• **AIM**
Update the listing below by changing every "Instruction" to "Directive", leaving the rest of each line as it is.

--- start ---

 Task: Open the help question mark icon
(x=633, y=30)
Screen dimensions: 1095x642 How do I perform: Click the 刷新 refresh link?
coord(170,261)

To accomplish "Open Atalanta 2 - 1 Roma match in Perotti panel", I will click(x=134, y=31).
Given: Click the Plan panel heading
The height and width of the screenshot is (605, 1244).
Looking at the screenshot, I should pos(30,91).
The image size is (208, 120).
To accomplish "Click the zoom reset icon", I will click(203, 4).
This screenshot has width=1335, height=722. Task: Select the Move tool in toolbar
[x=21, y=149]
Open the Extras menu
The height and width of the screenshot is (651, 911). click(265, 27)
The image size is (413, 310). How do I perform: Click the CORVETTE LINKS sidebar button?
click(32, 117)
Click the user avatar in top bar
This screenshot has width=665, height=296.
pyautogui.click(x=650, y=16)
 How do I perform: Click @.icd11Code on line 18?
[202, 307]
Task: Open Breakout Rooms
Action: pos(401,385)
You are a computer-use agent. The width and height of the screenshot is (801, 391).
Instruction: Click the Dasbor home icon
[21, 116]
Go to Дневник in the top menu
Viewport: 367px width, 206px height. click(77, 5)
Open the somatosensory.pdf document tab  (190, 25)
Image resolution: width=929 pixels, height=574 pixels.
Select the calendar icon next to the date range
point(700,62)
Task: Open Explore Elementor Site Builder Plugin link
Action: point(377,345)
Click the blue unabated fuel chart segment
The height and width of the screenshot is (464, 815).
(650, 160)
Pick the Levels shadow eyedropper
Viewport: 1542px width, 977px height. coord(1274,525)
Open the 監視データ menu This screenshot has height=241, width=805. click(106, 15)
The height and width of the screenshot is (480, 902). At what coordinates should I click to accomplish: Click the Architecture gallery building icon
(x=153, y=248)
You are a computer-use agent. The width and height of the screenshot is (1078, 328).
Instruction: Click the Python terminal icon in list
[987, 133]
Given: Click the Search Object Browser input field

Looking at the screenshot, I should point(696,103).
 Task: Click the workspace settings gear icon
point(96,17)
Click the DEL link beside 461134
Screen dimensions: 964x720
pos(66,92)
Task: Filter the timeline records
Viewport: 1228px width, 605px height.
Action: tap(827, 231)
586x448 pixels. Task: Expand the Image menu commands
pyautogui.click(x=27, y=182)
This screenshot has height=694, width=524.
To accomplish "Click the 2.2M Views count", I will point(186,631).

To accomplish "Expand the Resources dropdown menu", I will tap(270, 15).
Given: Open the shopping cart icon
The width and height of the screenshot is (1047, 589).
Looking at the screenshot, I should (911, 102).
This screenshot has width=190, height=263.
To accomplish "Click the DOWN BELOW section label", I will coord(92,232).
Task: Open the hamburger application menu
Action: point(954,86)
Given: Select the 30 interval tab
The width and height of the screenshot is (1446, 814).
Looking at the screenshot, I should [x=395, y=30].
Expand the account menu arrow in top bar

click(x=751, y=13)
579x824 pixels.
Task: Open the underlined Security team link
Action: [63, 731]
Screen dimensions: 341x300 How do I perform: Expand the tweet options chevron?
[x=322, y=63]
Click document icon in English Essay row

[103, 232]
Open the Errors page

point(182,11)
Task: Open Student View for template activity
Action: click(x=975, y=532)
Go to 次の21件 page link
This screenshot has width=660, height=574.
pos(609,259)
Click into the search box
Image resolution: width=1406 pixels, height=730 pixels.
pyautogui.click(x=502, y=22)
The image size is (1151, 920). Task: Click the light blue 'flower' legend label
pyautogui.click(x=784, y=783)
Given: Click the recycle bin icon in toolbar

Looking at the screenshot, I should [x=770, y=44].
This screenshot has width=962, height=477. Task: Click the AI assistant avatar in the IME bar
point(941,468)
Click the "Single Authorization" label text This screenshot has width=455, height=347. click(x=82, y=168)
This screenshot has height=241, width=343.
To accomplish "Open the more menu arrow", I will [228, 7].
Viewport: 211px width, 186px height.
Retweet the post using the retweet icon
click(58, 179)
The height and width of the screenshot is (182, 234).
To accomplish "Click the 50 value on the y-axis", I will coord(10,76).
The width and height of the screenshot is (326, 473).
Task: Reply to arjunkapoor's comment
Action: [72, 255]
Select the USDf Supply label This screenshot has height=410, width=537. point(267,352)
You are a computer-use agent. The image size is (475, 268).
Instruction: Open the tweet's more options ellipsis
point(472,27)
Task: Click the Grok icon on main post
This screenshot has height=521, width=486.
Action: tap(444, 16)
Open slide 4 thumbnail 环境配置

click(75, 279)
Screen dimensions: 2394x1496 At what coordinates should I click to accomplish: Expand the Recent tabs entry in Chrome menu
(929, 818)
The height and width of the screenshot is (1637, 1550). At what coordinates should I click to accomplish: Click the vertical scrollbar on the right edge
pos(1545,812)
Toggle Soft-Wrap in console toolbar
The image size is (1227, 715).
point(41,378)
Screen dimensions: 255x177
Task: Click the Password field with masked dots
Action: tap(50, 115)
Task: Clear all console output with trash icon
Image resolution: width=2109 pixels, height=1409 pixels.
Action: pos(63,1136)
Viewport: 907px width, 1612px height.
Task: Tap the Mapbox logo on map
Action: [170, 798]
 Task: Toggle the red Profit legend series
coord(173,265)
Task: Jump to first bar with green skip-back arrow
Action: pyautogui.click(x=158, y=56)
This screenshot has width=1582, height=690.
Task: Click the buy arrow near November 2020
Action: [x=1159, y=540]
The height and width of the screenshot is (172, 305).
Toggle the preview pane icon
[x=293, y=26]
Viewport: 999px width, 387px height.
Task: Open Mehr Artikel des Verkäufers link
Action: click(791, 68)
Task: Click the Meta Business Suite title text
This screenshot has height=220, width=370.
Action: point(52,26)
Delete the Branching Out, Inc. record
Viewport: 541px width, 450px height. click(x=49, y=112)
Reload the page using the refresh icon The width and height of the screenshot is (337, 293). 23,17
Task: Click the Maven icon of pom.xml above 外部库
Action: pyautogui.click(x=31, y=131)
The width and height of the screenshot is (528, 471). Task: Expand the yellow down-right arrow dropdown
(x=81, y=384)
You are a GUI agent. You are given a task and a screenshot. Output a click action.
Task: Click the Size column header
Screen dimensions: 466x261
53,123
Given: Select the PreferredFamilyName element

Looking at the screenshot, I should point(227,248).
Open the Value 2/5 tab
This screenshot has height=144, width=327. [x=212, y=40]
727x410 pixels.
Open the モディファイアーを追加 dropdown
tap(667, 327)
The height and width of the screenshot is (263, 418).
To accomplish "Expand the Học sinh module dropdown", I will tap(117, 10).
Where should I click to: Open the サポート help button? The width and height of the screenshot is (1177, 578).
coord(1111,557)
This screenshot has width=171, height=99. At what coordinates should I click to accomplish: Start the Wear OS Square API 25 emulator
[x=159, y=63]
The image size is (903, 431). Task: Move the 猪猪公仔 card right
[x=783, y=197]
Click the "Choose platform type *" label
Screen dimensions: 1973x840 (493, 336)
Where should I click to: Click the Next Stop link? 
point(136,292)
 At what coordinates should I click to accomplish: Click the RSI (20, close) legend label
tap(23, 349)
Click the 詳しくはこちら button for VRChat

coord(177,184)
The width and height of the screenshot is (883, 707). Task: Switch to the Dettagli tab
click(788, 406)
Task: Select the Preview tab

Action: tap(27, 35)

--- end ---

• **OUTPUT OF THE TASK**
 Task: Open the help question mark icon
(x=633, y=30)
Screen dimensions: 1095x642 How do I perform: Click the 刷新 refresh link?
coord(170,261)

To accomplish "Open Atalanta 2 - 1 Roma match in Perotti panel", I will click(x=134, y=31).
Given: Click the Plan panel heading
The height and width of the screenshot is (605, 1244).
Looking at the screenshot, I should pos(30,91).
The image size is (208, 120).
To accomplish "Click the zoom reset icon", I will click(203, 4).
This screenshot has width=1335, height=722. Task: Select the Move tool in toolbar
[x=21, y=149]
Open the Extras menu
The height and width of the screenshot is (651, 911). click(265, 27)
The image size is (413, 310). How do I perform: Click the CORVETTE LINKS sidebar button?
click(32, 117)
Click the user avatar in top bar
This screenshot has width=665, height=296.
pyautogui.click(x=650, y=16)
 How do I perform: Click @.icd11Code on line 18?
[202, 307]
Task: Open Breakout Rooms
Action: pos(401,385)
You are a computer-use agent. The width and height of the screenshot is (801, 391).
Directive: Click the Dasbor home icon
[21, 116]
Go to Дневник in the top menu
Viewport: 367px width, 206px height. click(77, 5)
Open the somatosensory.pdf document tab  (190, 25)
Image resolution: width=929 pixels, height=574 pixels.
Select the calendar icon next to the date range
point(700,62)
Task: Open Explore Elementor Site Builder Plugin link
Action: point(377,345)
Click the blue unabated fuel chart segment
The height and width of the screenshot is (464, 815).
(650, 160)
Pick the Levels shadow eyedropper
Viewport: 1542px width, 977px height. coord(1274,525)
Open the 監視データ menu This screenshot has height=241, width=805. click(106, 15)
The height and width of the screenshot is (480, 902). At what coordinates should I click to accomplish: Click the Architecture gallery building icon
(x=153, y=248)
You are a computer-use agent. The width and height of the screenshot is (1078, 328).
Directive: Click the Python terminal icon in list
[987, 133]
Given: Click the Search Object Browser input field

Looking at the screenshot, I should point(696,103).
 Task: Click the workspace settings gear icon
point(96,17)
Click the DEL link beside 461134
Screen dimensions: 964x720
pos(66,92)
Task: Filter the timeline records
Viewport: 1228px width, 605px height.
Action: tap(827, 231)
586x448 pixels. Task: Expand the Image menu commands
pyautogui.click(x=27, y=182)
This screenshot has height=694, width=524.
To accomplish "Click the 2.2M Views count", I will point(186,631).

To accomplish "Expand the Resources dropdown menu", I will tap(270, 15).
Given: Open the shopping cart icon
The width and height of the screenshot is (1047, 589).
Looking at the screenshot, I should (911, 102).
This screenshot has width=190, height=263.
To accomplish "Click the DOWN BELOW section label", I will coord(92,232).
Task: Open the hamburger application menu
Action: point(954,86)
Given: Select the 30 interval tab
The width and height of the screenshot is (1446, 814).
Looking at the screenshot, I should [x=395, y=30].
Expand the account menu arrow in top bar

click(x=751, y=13)
579x824 pixels.
Task: Open the underlined Security team link
Action: [63, 731]
Screen dimensions: 341x300 How do I perform: Expand the tweet options chevron?
[x=322, y=63]
Click document icon in English Essay row

[103, 232]
Open the Errors page

point(182,11)
Task: Open Student View for template activity
Action: click(x=975, y=532)
Go to 次の21件 page link
This screenshot has width=660, height=574.
pos(609,259)
Click into the search box
Image resolution: width=1406 pixels, height=730 pixels.
pyautogui.click(x=502, y=22)
The image size is (1151, 920). Task: Click the light blue 'flower' legend label
pyautogui.click(x=784, y=783)
Given: Click the recycle bin icon in toolbar

Looking at the screenshot, I should [x=770, y=44].
This screenshot has width=962, height=477. Task: Click the AI assistant avatar in the IME bar
point(941,468)
Click the "Single Authorization" label text This screenshot has width=455, height=347. click(x=82, y=168)
This screenshot has height=241, width=343.
To accomplish "Open the more menu arrow", I will [228, 7].
Viewport: 211px width, 186px height.
Retweet the post using the retweet icon
click(58, 179)
The height and width of the screenshot is (182, 234).
To accomplish "Click the 50 value on the y-axis", I will coord(10,76).
The width and height of the screenshot is (326, 473).
Task: Reply to arjunkapoor's comment
Action: [72, 255]
Select the USDf Supply label This screenshot has height=410, width=537. point(267,352)
You are a computer-use agent. The image size is (475, 268).
Directive: Open the tweet's more options ellipsis
point(472,27)
Task: Click the Grok icon on main post
This screenshot has height=521, width=486.
Action: tap(444, 16)
Open slide 4 thumbnail 环境配置

click(75, 279)
Screen dimensions: 2394x1496 At what coordinates should I click to accomplish: Expand the Recent tabs entry in Chrome menu
(929, 818)
The height and width of the screenshot is (1637, 1550). At what coordinates should I click to accomplish: Click the vertical scrollbar on the right edge
pos(1545,812)
Toggle Soft-Wrap in console toolbar
The image size is (1227, 715).
point(41,378)
Screen dimensions: 255x177
Task: Click the Password field with masked dots
Action: tap(50, 115)
Task: Clear all console output with trash icon
Image resolution: width=2109 pixels, height=1409 pixels.
Action: pos(63,1136)
Viewport: 907px width, 1612px height.
Task: Tap the Mapbox logo on map
Action: [170, 798]
 Task: Toggle the red Profit legend series
coord(173,265)
Task: Jump to first bar with green skip-back arrow
Action: pyautogui.click(x=158, y=56)
This screenshot has width=1582, height=690.
Task: Click the buy arrow near November 2020
Action: [x=1159, y=540]
The height and width of the screenshot is (172, 305).
Toggle the preview pane icon
[x=293, y=26]
Viewport: 999px width, 387px height.
Task: Open Mehr Artikel des Verkäufers link
Action: click(791, 68)
Task: Click the Meta Business Suite title text
This screenshot has height=220, width=370.
Action: point(52,26)
Delete the Branching Out, Inc. record
Viewport: 541px width, 450px height. click(x=49, y=112)
Reload the page using the refresh icon The width and height of the screenshot is (337, 293). 23,17
Task: Click the Maven icon of pom.xml above 外部库
Action: pyautogui.click(x=31, y=131)
The width and height of the screenshot is (528, 471). Task: Expand the yellow down-right arrow dropdown
(x=81, y=384)
You are a GUI agent. You are given a task and a screenshot. Output a click action.
Task: Click the Size column header
Screen dimensions: 466x261
53,123
Given: Select the PreferredFamilyName element

Looking at the screenshot, I should point(227,248).
Open the Value 2/5 tab
This screenshot has height=144, width=327. [x=212, y=40]
727x410 pixels.
Open the モディファイアーを追加 dropdown
tap(667, 327)
The height and width of the screenshot is (263, 418).
To accomplish "Expand the Học sinh module dropdown", I will tap(117, 10).
Where should I click to: Open the サポート help button? The width and height of the screenshot is (1177, 578).
coord(1111,557)
This screenshot has width=171, height=99. At what coordinates should I click to accomplish: Start the Wear OS Square API 25 emulator
[x=159, y=63]
The image size is (903, 431). Task: Move the 猪猪公仔 card right
[x=783, y=197]
Click the "Choose platform type *" label
Screen dimensions: 1973x840 (493, 336)
Where should I click to: Click the Next Stop link? 
point(136,292)
 At what coordinates should I click to accomplish: Click the RSI (20, close) legend label
tap(23, 349)
Click the 詳しくはこちら button for VRChat

coord(177,184)
The width and height of the screenshot is (883, 707). Task: Switch to the Dettagli tab
click(788, 406)
Task: Select the Preview tab

Action: tap(27, 35)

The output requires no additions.